Usually you might think that when you raise a dollar of taxes, it costs a dollar, but then when you start adding on the economic costs, which result in, let's say, discouraging work effort, risk-taking, savings and investment, depending on the type of tax you're looking at, one can then incorporate those costs. For example, typically corporate income taxes are the highest in terms of economic costs. The marginal cost of funds, instead of being a dollar, would be two dollars or more with the corporate tax.
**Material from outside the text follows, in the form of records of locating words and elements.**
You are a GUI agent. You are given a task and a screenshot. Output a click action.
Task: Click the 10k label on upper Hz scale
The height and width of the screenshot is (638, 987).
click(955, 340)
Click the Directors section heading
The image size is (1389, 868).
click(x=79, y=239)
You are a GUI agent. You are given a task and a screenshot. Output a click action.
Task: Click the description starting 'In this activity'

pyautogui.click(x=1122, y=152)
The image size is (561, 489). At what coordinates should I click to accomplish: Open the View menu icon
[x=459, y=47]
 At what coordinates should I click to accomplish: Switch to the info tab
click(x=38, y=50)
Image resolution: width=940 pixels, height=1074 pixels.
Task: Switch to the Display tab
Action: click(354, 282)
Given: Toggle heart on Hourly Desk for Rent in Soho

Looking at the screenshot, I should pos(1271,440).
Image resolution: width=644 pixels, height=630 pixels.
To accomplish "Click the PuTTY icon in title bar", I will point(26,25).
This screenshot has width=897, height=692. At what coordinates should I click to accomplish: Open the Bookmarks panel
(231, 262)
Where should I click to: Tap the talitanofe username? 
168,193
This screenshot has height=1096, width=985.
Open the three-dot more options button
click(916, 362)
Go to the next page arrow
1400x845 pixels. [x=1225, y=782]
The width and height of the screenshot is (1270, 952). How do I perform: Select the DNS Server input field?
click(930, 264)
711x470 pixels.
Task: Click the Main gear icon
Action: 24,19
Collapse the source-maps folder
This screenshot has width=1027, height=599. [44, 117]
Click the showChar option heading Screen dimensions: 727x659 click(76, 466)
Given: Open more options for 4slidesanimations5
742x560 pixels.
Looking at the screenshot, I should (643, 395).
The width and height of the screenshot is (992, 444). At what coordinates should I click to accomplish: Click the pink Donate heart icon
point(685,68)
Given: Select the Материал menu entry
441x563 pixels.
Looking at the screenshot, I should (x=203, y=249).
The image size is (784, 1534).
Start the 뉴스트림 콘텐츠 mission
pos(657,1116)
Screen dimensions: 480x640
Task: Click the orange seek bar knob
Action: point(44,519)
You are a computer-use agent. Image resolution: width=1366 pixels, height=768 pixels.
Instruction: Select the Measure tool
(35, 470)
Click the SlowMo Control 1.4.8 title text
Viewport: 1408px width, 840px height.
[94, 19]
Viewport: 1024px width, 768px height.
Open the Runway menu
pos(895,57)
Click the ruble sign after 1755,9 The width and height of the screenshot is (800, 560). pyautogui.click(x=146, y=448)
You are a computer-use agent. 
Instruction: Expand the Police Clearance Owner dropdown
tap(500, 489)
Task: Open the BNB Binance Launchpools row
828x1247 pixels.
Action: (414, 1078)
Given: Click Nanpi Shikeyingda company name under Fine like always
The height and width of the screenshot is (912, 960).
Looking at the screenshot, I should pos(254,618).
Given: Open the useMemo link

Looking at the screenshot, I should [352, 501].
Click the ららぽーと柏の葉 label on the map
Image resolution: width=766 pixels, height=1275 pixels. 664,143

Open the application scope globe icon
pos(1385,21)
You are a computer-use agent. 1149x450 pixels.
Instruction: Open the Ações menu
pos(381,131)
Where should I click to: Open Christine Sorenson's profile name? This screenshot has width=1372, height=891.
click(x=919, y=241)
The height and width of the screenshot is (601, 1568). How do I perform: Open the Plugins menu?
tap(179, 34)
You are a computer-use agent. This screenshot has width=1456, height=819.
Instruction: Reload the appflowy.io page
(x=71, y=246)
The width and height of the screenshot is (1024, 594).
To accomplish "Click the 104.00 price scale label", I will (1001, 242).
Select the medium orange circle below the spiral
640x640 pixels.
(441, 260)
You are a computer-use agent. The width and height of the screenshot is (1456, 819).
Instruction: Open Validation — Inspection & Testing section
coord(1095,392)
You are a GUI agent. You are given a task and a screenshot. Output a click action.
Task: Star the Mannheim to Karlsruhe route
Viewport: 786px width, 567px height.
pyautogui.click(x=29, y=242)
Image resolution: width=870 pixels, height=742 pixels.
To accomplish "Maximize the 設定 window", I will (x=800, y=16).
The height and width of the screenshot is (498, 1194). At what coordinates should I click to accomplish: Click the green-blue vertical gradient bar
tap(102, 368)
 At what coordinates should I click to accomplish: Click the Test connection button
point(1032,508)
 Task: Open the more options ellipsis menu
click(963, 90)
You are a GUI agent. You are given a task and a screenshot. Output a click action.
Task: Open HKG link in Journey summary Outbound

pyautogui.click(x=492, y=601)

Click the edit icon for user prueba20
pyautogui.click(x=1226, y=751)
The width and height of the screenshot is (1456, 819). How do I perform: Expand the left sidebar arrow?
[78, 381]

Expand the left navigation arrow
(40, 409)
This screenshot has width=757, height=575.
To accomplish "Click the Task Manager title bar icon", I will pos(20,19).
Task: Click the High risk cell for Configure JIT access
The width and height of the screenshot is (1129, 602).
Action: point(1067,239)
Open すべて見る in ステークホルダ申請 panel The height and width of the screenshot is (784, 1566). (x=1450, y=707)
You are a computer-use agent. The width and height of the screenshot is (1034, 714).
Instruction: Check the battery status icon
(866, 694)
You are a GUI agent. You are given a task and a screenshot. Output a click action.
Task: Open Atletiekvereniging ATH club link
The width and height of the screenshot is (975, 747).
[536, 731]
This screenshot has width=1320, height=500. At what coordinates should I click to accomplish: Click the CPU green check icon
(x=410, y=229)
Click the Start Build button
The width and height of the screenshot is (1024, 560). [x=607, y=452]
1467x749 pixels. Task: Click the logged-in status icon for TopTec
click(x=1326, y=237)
Land transfer taxes are actually really high. Australian studies and some others have shown that these real estate transfer taxes actually could be almost as high as the corporate tax in terms of their impact, especially when they apply to commercial property, because of all of the distortions that are imposed. Then when you get down to the property tax, it's actually not too bad in terms of its distortions on the economy,
As you can see, there are measures right now that one can include.
The other big issue, which both Philip Cross mentioned and I mention in my notes, is the whole question of displacement, and that's the competitor issue. When you give a subsidy to somebody, usually they go to various groups that will do what's called an economic impact analysis, which is, frankly, the biggest joke in the world when it comes to economic analysis.
What is it based on? It says, “Okay, we're going to create so many jobs in the sector”, which again is the point you raised. There are ways of trying to estimate how much the net job increase would be, but then you also have to take into account whether there's displacement from other sectors. What economic impact analysis assumes is that there's never displacement, but in fact it's the opposite: If you create more jobs here, then there is an indirect impact, such that the industry is going to buy more goods from another industry, etc. Then they start adding up and say, well, that's going to create jobs in every other sector as well.
That's pure garbage, because really what happens is that there's a displacement of labour and capital in the sense that if you give a subsidy to somebody—let's say somebody who's competing with somebody else—then you may be taking business away from the other person and reducing demand for labour and capital in the competitor.
Economists have taken that into account. It's usually called “general equilibrium analysis”, and there are ways of actually incorporating that so you take into account the constraints in the economy.